The next day on October 13, 2020, Jeong-In's adoptive mother recorded with her phone to force Jeong-In to walk between 8:46 a.m. and 9:01 a.m. In the video, Jeong-In seemed to be in severe pain, constantly crying, but her adoptive mother was yelling and screaming at Jeong-In, demanding that she walk. At around 9:40 a.m., the neighbors downstairs heard some extremely loud noises from above, as if dumbbells were falling on the ground about 4-5 times. The neighbor went upstairs to check if everything was fine, but only Jang answered the door while her biological daughter peeked out. Jang apologized for the noise and said everything was all right. Then Jang called the daycare, stating that Jeong-In would be absent from daycare on that day. Around 10:19 a.m., she took her biological daughter to the daycare, and then to a lingerie store on the way home. In the surveillance footage, Jeong-In was not with her adoptive mother, and so she was alone at home again.
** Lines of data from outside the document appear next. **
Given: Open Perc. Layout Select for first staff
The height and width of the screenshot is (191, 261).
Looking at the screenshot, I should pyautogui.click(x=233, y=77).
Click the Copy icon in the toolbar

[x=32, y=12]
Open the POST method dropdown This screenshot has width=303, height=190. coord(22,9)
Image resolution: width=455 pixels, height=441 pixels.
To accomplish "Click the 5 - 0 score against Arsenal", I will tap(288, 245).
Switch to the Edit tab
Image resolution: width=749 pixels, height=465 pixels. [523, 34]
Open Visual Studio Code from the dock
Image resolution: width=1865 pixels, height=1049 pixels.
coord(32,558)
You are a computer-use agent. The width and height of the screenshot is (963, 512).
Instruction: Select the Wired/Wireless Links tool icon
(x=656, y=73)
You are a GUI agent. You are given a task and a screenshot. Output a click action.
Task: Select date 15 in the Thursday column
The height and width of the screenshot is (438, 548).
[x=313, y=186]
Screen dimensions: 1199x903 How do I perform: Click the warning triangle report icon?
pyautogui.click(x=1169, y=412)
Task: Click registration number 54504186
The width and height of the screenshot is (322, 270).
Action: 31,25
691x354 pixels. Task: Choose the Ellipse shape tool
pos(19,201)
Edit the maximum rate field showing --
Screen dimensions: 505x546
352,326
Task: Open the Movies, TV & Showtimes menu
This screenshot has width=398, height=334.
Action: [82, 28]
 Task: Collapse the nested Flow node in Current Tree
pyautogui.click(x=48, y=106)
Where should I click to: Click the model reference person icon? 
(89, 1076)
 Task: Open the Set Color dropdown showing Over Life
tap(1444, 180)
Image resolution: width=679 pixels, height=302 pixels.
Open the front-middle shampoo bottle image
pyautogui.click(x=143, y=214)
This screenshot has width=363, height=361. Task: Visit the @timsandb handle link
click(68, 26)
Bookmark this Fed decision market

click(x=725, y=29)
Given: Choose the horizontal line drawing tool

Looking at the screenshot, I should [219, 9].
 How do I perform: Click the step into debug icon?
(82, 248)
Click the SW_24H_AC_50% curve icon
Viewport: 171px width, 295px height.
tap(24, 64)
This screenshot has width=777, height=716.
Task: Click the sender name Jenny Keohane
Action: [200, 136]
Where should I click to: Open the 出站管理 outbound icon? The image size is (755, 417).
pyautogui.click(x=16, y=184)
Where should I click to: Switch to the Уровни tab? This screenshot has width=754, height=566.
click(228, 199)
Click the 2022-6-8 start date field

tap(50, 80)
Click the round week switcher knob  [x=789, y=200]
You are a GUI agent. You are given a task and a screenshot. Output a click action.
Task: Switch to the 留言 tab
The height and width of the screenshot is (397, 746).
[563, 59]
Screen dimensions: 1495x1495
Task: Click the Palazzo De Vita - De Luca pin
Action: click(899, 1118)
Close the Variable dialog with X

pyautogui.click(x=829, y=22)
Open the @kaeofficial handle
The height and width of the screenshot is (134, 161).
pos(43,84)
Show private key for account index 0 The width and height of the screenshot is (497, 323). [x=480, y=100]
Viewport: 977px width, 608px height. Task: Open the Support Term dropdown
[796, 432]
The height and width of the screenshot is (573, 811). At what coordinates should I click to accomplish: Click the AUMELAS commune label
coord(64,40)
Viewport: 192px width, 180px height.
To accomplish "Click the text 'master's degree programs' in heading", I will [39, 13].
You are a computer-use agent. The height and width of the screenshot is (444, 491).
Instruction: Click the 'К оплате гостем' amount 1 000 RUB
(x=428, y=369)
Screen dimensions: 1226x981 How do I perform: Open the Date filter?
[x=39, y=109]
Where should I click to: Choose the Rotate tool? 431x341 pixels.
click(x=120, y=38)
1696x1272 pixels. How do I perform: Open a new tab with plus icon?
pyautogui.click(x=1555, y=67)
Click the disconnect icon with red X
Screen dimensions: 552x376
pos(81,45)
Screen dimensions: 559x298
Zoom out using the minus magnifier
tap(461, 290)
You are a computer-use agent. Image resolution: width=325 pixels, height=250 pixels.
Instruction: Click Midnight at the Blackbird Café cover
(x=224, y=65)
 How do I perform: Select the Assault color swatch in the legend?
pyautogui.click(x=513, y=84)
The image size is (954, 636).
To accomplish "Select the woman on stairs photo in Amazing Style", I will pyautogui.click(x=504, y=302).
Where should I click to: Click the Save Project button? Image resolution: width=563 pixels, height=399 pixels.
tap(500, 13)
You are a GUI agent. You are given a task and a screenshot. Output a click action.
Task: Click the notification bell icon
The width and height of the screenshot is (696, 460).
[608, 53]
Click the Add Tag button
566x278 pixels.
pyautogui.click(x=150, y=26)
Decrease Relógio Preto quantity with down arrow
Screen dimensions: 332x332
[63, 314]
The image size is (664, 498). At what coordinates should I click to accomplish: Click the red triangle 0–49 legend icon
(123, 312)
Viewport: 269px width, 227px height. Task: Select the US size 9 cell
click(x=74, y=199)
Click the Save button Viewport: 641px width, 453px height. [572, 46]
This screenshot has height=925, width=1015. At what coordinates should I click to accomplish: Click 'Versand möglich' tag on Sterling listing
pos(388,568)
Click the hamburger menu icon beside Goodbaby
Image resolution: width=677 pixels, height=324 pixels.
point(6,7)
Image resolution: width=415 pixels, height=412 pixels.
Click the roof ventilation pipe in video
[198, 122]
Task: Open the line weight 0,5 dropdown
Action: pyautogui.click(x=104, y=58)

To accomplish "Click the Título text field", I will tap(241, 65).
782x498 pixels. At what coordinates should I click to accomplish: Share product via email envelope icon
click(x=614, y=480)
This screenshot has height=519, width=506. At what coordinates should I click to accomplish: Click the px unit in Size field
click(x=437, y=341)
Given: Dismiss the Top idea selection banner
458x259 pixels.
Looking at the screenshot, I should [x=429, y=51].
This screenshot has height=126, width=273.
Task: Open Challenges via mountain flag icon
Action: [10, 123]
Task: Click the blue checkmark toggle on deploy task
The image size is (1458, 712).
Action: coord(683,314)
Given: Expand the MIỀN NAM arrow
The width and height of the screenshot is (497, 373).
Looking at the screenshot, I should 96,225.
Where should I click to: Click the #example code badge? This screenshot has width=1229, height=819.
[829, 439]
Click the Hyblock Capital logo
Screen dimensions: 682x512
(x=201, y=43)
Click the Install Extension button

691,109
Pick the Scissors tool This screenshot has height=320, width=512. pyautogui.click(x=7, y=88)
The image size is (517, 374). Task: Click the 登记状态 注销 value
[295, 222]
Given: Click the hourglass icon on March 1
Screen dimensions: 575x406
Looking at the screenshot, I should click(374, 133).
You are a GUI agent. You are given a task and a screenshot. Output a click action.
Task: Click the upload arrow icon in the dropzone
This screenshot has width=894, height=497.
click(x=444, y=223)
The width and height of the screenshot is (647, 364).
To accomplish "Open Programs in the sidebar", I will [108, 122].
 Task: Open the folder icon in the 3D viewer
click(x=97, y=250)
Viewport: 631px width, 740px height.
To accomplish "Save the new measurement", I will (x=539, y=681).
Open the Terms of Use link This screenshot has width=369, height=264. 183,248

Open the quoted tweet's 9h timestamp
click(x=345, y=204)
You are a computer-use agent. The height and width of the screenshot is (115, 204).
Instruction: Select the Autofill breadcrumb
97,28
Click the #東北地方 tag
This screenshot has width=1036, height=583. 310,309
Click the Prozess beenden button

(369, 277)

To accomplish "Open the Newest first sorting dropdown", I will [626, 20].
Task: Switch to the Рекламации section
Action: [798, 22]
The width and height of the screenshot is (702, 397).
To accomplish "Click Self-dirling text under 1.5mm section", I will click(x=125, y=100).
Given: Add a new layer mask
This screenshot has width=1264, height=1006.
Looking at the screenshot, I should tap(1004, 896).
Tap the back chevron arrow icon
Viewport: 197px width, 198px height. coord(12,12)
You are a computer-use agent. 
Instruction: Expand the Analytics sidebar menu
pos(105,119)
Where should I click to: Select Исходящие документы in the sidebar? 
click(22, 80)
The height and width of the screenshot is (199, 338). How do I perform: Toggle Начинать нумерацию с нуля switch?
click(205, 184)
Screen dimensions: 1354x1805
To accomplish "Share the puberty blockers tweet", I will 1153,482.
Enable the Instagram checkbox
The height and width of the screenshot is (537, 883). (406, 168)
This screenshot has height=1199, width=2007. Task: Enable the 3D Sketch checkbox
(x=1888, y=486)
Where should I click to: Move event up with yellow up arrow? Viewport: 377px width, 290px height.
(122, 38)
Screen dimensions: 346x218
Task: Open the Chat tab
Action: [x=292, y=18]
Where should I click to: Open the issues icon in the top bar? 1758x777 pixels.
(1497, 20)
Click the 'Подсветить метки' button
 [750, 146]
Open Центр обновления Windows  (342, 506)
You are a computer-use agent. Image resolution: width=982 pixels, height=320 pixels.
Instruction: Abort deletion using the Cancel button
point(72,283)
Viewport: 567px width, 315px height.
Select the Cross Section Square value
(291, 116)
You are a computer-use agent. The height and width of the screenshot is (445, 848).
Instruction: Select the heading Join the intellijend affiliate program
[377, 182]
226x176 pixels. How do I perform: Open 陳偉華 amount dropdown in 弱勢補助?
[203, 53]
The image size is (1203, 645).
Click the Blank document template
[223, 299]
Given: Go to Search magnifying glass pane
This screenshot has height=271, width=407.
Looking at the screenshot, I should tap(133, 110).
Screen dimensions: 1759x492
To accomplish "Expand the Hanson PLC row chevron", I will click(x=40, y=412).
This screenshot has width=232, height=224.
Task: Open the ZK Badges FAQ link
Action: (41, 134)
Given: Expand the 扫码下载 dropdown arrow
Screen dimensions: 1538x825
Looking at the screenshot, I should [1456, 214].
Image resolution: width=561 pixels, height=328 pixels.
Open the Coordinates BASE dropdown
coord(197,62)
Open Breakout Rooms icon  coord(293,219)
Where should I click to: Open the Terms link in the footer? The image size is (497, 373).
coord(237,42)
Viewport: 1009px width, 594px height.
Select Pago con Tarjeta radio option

Once returning home, Jang finally called a taxi to take Jeong-In to the hospital. The taxi driver saw that Jeong-In was turning blue and unconscious, so he asked Jang to call the ambulance instead, but she refused. After several rounds of cardiac arrest and resuscitation in the ER, Jeong-In died on October 13, 2020, at the age of 16 months. While Jeong-In was fighting for her life in the ER, her adoptive mother was perusing online shopping malls and looking for a fishcake to buy outside of the emergency room.

==Autopsy==
During the trial, the autopsy was performed, and the doctor testified that Jeong-In's case was the worst child abuse case he had ever seen in his 20 years of experience. Out of the 3,800 bodies he’d examined, from a pediatric perspective, Jeong-In had the worst injuries and her entire body was severely damaged. He had never seen a ruptured pancreas in a pediatric case, and he concluded that Jeong-In was probably stomped on multiple times on her stomach by adults. Only extremely strong force applied to her abdomen would cause such rupture of her internal organs. Additionally, based on some recovered tissue found in Jeong-In's organs, the doctors also believed that there was another severe beating that happened 3–5 days prior to her death. Jeong-In spent the last few days of her life in extreme pain, with even breathing being painful, which explained why she did not cry in the daycare where she was last seen alive.